There are also references and stylistic nods to Hollywood, such as The Wizard of Oz, Citizen Kane, and the musical genre of Swing. It also may be no accident that African-American actor, Norris Smith (who also settled in London), plays a character, named "Armstrong," (a possible nod to Louis Armstrong). Smith's screen time is fleeting, yet pivotal, in carrying the film's romantic plot forward.

With glowing, insightful quotes by Powell/Pressburger scholar, Ian Christie; critic, Dave Kehr, iconic, American film auteurist, Andrew Sarris, and others found in Blimp's promotion, I wondered if there was anything more to say regarding such a mythic film?

Given my experience of profiling Deborah Kerr for The Bright Lights Film Journal in May, perhaps I would focus on the actress's unique influence on the film, which, except for Powell, is sometimes minimized or overlooked (n.b.: A Profile of The Life and Death of Colonel Blimp, the all-male talking heads mention her name twice with no evaluation whatsoever of her performance).

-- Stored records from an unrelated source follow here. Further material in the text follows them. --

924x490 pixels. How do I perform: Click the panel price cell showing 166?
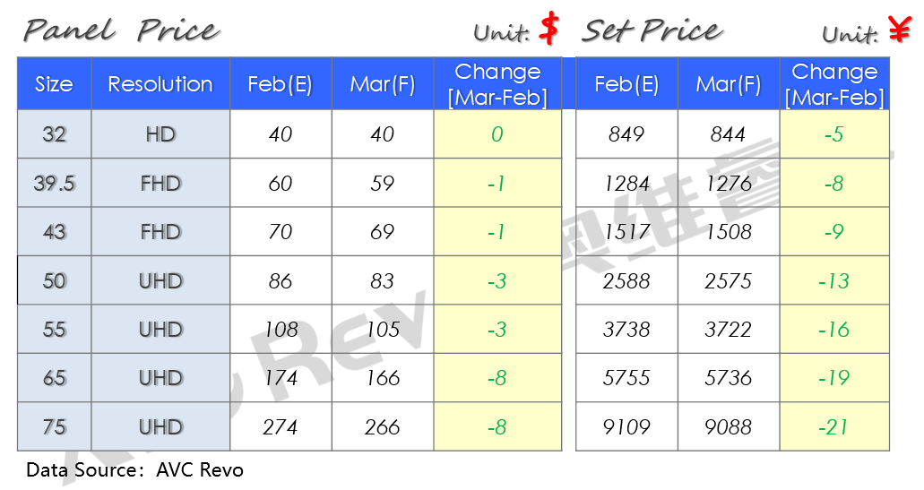pos(383,378)
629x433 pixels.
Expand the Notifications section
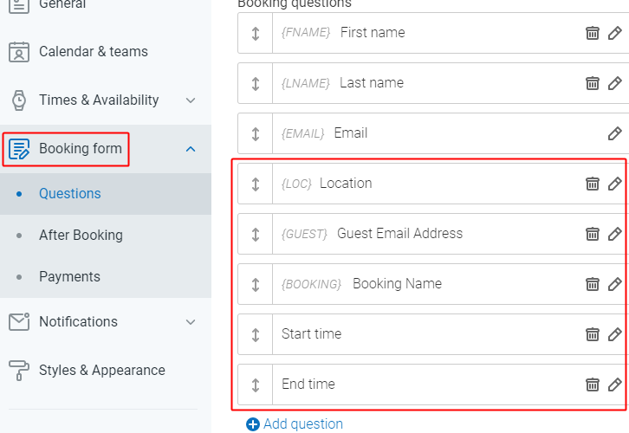pos(191,322)
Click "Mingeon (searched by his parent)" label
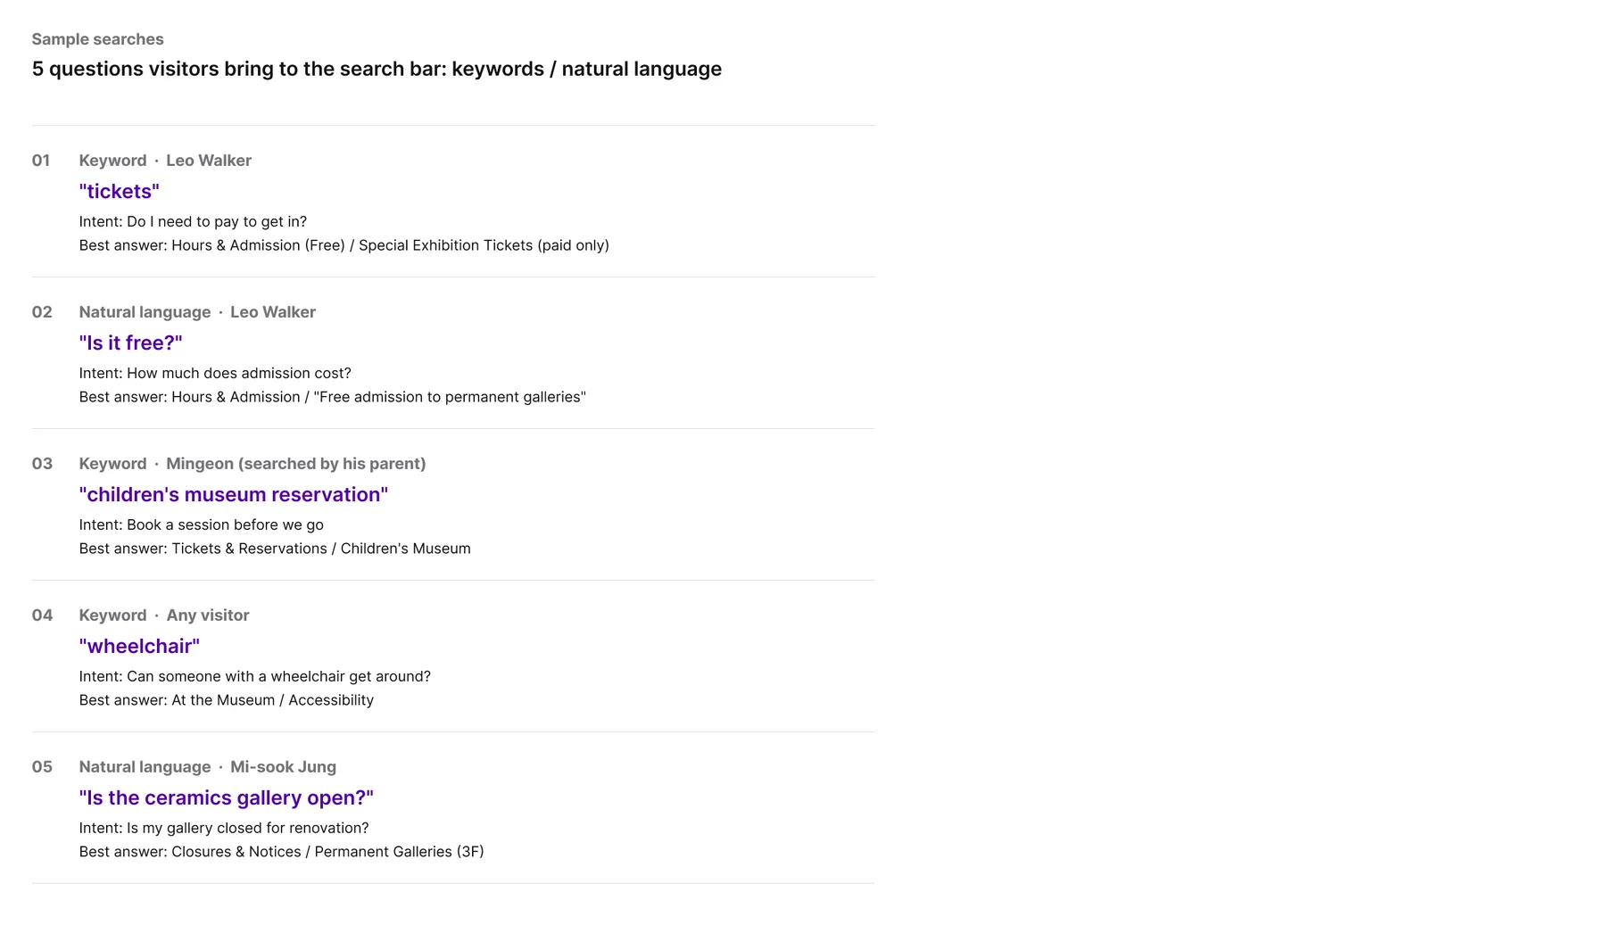Image resolution: width=1606 pixels, height=925 pixels. 295,464
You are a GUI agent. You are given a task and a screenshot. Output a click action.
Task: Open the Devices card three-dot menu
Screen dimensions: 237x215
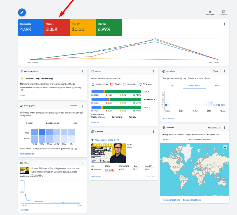click(153, 71)
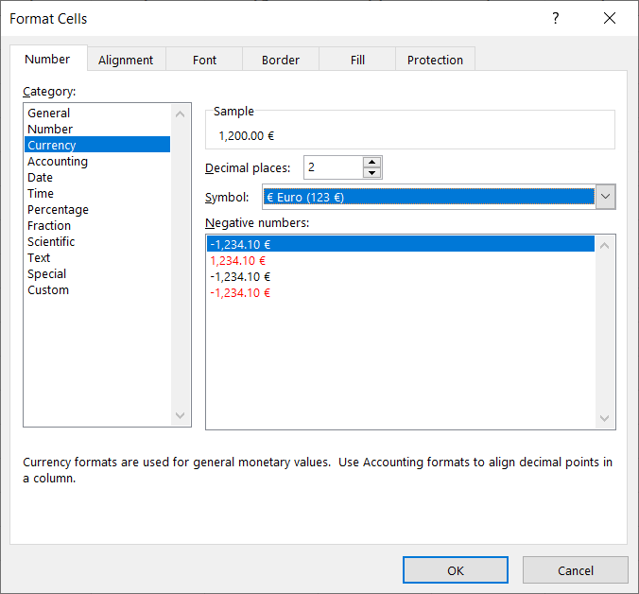
Task: Select the Custom category
Action: point(48,290)
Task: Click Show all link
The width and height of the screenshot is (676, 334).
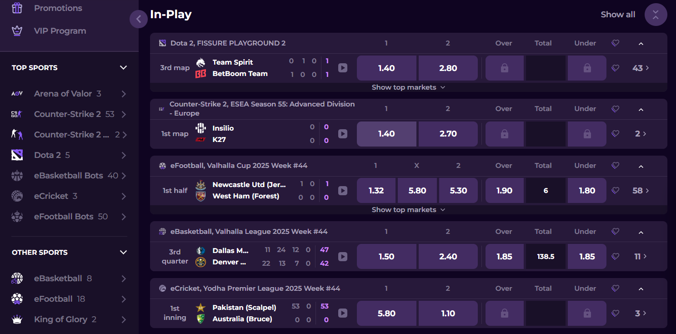Action: coord(618,14)
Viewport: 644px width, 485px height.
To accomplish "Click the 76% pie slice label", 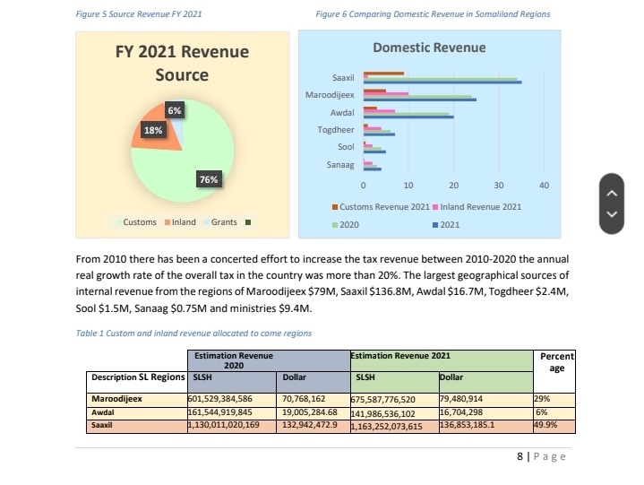I will point(208,179).
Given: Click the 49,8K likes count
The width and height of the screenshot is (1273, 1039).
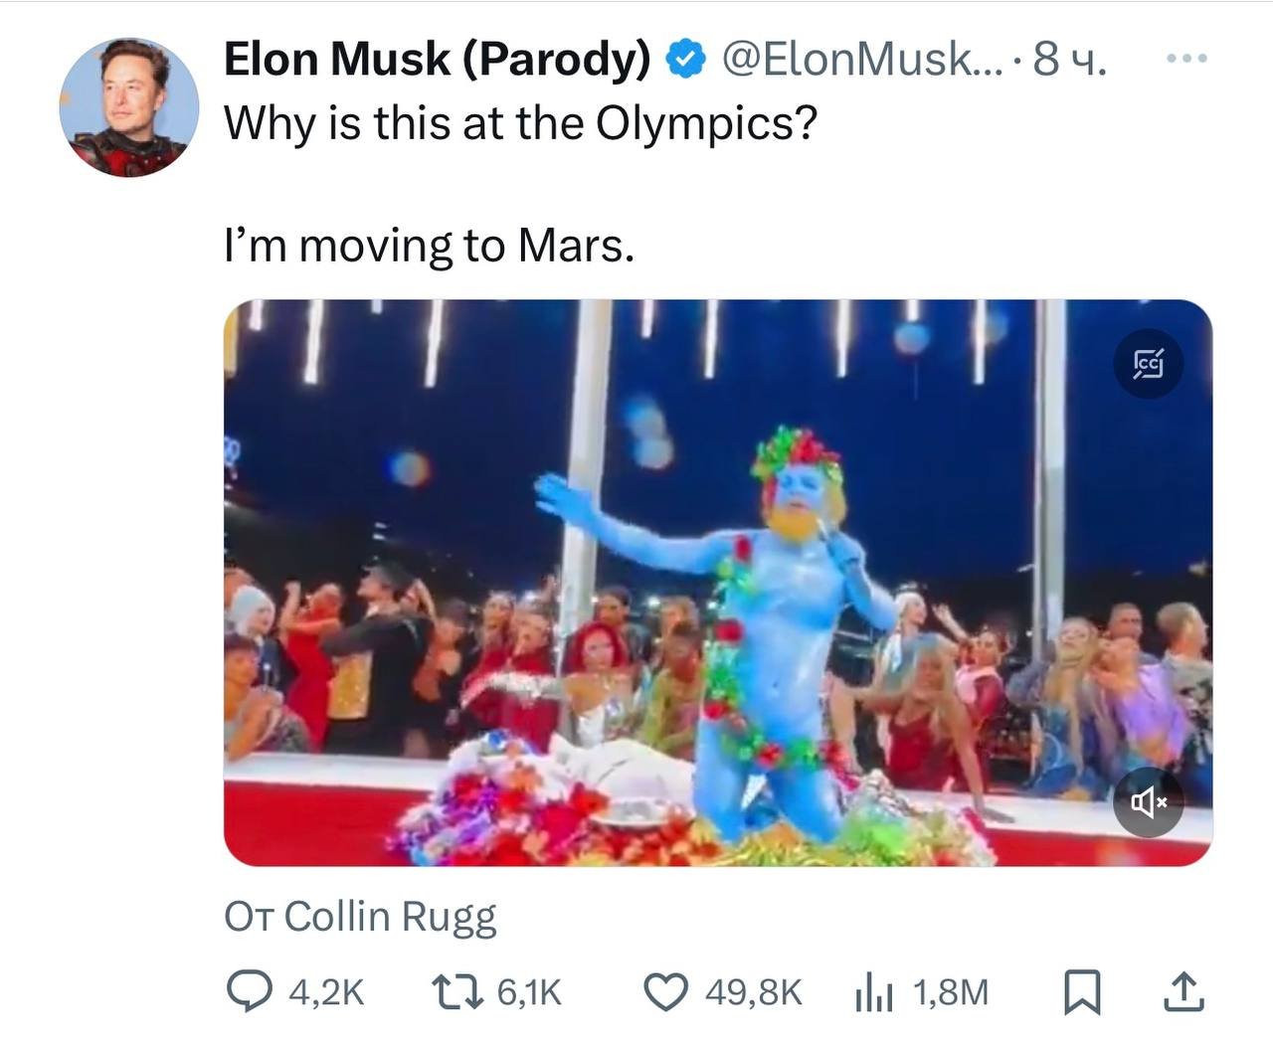Looking at the screenshot, I should (753, 992).
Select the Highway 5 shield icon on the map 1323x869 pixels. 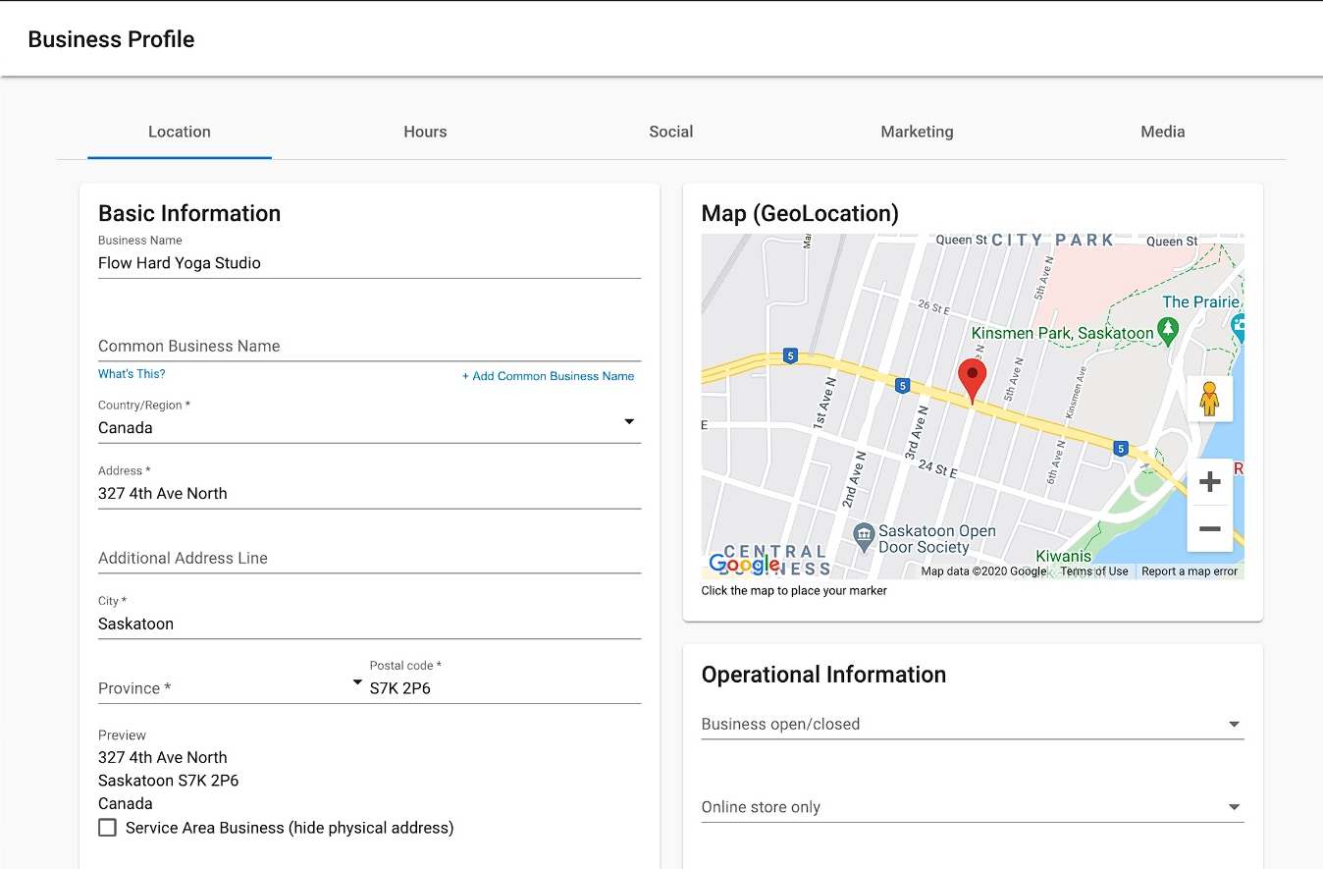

With a title like Colonel Blimp, it's assumed the film is concerned solely with matters of men and war, but it's frequently Kerr's performance(s) that inflect it with layers of emotion and romance. In his autobiography, Powell described her as no less than, "the ideal... the flesh-and-blood woman whom I had been searching for ever since I had discovered that I had been born to be a teller of tales and a creator of dreams."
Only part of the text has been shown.